1947’DE HİNDİSTAN BÖLÜNÜRKEN
İşte Türkiye’mize musallat ettirilen “Kürt sorununu” da Hindistan’ın böldürülüp Pakistan ve Bangladeş diye 3 parçaya ayrılmasını da böyle bir bakış açısıyla görmek gerekli. Türkiye’mizin başındaki 100 yıllık Kürt sorunu, geldiğimiz bu aşamada, çözümden çok daha karmaşık ve daha uluslararası bir problem haline geleceğe benzemekte. Öyle ki örgütün, kendi kurucusunu bile dinlemediği, parayı verenin düdüğünü çalmak durumunda ve de zorunda olduğu bir noktadayız. Elbette Türk milleti, 100 yıllık tecrübesi ile bu işi başarılı şekilde çözecektir. Biz bu yazıda, bizlere fikir versin diye Hindistan ile Pakistan arasında yaratılmış olan ve 1947’den beri bir türlü halledilemeyen, karşılıklı bir şüphe ve nefret ilişkisini ele alıp, o emperyalist İn-giltere’nin günahlarını hatırlatmak istemekteyiz.
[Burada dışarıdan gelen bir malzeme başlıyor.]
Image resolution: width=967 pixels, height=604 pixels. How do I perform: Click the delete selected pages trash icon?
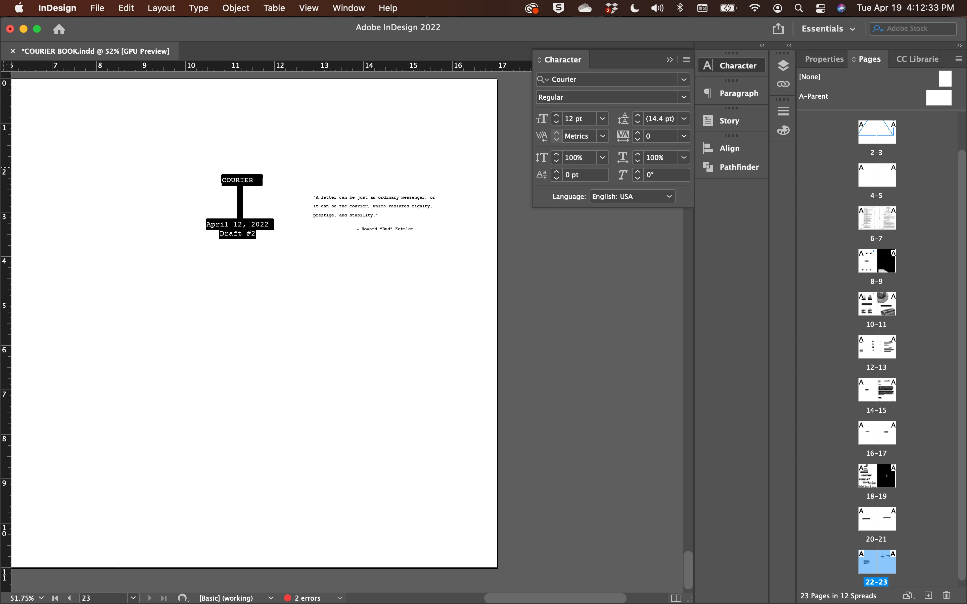point(946,595)
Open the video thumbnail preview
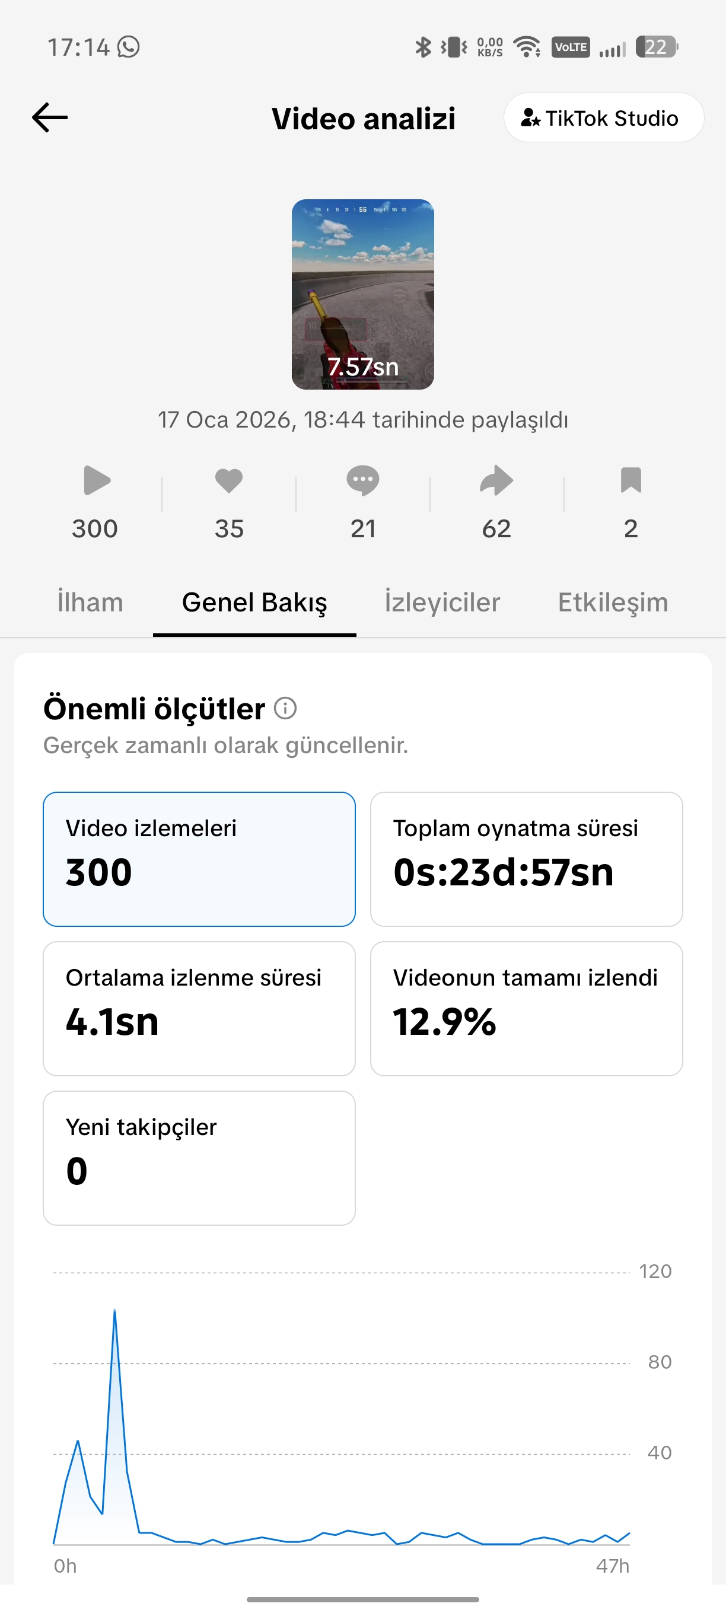 (363, 294)
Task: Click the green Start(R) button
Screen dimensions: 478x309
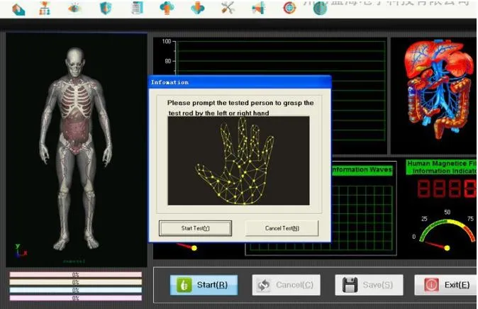Action: click(204, 285)
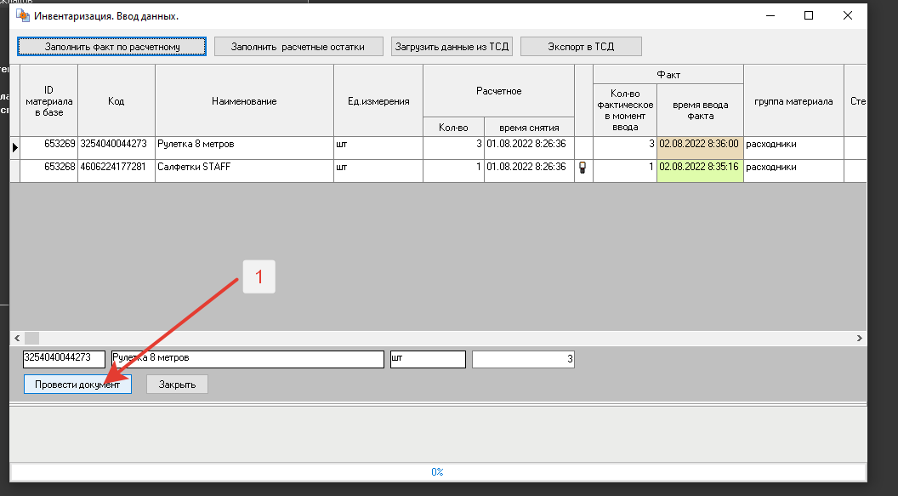This screenshot has width=898, height=496.
Task: Select the "Салфетки STAFF" name cell
Action: (244, 168)
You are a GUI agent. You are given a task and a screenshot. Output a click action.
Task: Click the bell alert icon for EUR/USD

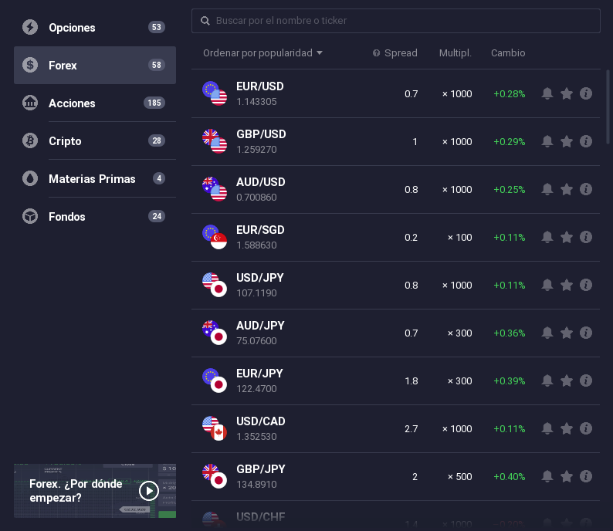[547, 94]
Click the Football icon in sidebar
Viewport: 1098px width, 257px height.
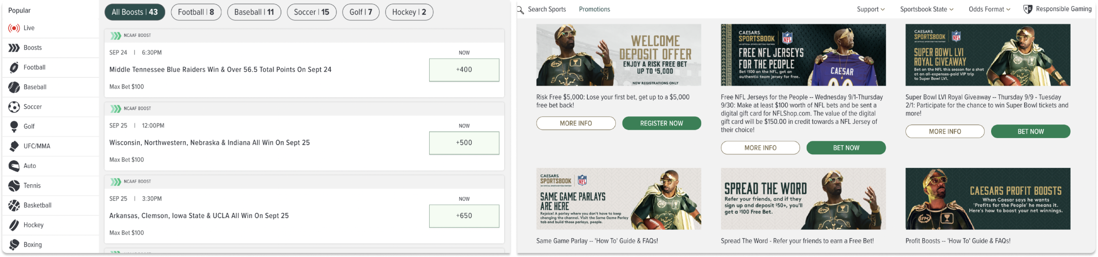click(x=14, y=67)
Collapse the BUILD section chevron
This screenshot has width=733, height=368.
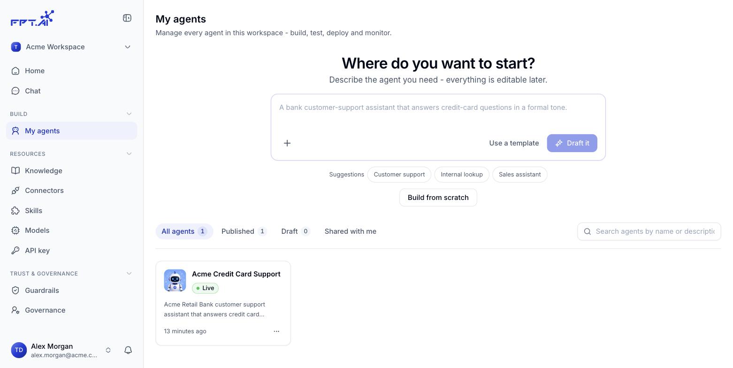[x=129, y=114]
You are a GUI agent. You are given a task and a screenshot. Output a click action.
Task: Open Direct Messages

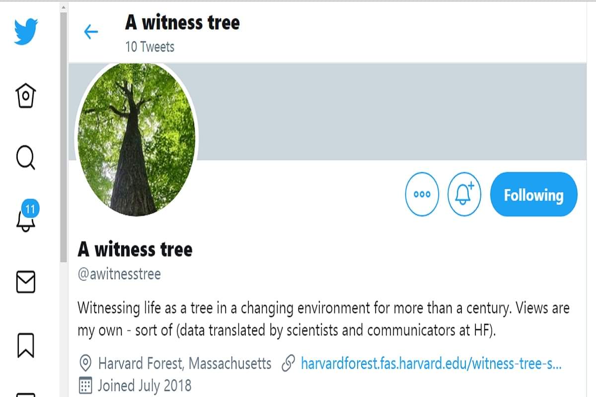point(25,282)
45 TRİLYON DOLARLIK SOYGUN
300 sene boyunca Hindistan’ı türlü hilelerle sömüren ve halkın 1857’deki isyanı sonunda doğrudan İmparatorluğuna bağlayan İngiltere, Hindistan’ı Babürlüler denilen Türk hanedanının elinden alarak, kendi toprağı olduğunu ilan etmişti. Hindistan’ın çok uluslu, çok dinli ve de çok dilli halkının aralarındaki farkları çok ustaca tesbit edip, farklı etnik ve dini toplulukları birbirlerine karşı kullanan İngiliz İmparatorluğu, o topraklardan ve Hint insanlarından, sadece 1765 ile 1938 arasındaki süreçte, 45 trilyon dolar sömürecekti (rakam ile 45,000,000,000,000.) Bu miktarı, Columbia Üniversitesinden Hintli Prof. Utsa Patnaik ortaya çıkaracaktı. Aslında 1765 öncesi de hesaba katılırsa, İngiliz sömürüsünün boyutunun çok daha dramatik olduğu görülür. Yine de bu rakam, bugünkü Türkiye’nin 50 katına denk düşmektedir. Yani ortada olağanüstü bir sömürü bulunmaktadır.
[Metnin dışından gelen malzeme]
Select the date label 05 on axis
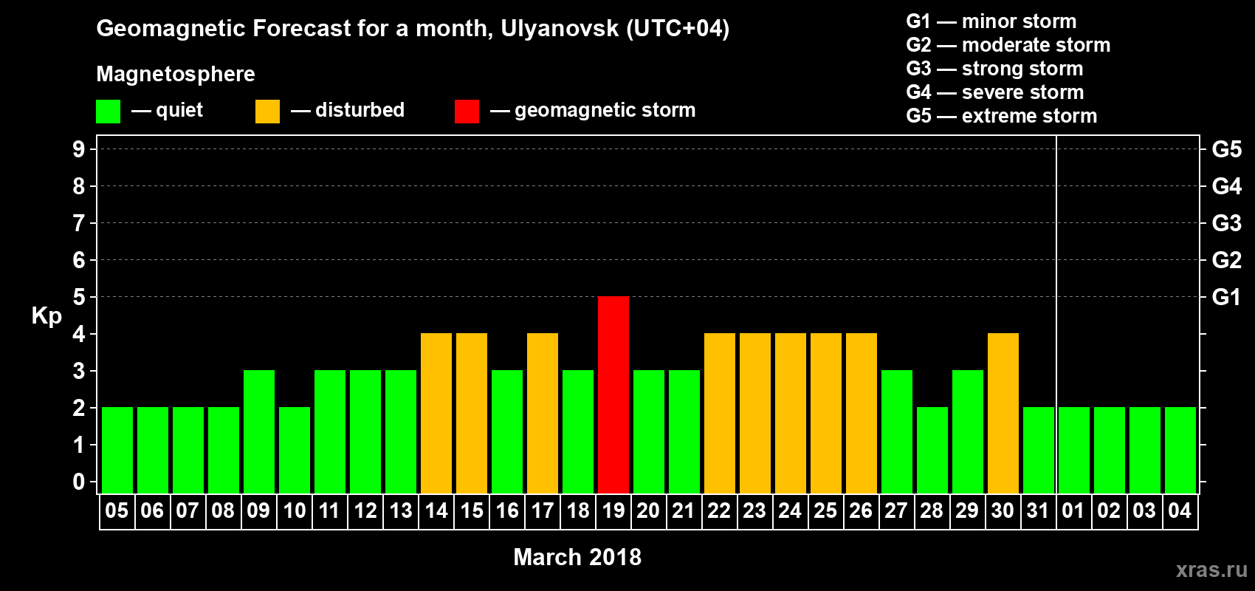Screen dimensions: 1255x591 click(x=117, y=511)
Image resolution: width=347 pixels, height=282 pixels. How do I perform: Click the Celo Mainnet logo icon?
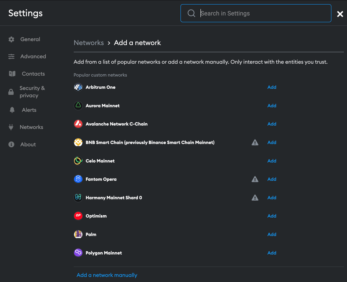click(78, 161)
İngiltere, iki adet dünya savaşından galip çıkmasına rağmen, 1945’ten sonra eriyip dünya sahnesinde, ABD’nin arkasından koşturan küçük bir fino haline gelecekti. Ama Hindistan’dan çekilmeden önce bile, dünyanın o bölgesinde huzurun bir türlü yerleşememesini sağlayacak bir taksim ve bölünme yaratıp gidecekti. 1947 Ağustos’unda, bağımsızlığını kabul etmek zorunda kaldığı Hindistan’dan tüm gücünü çekip, aralarına nifak soktuğu Hindu ve Müslüman halkın birbirini boğazlamasını, İngiltere’ye dönmek için bindikleri geminin güvertesinden zevkle seyredeceklerdi.
HİNT ANAYASA MAHKEME YARGICI: TEK ÜLKEDE BİRLEŞELİM!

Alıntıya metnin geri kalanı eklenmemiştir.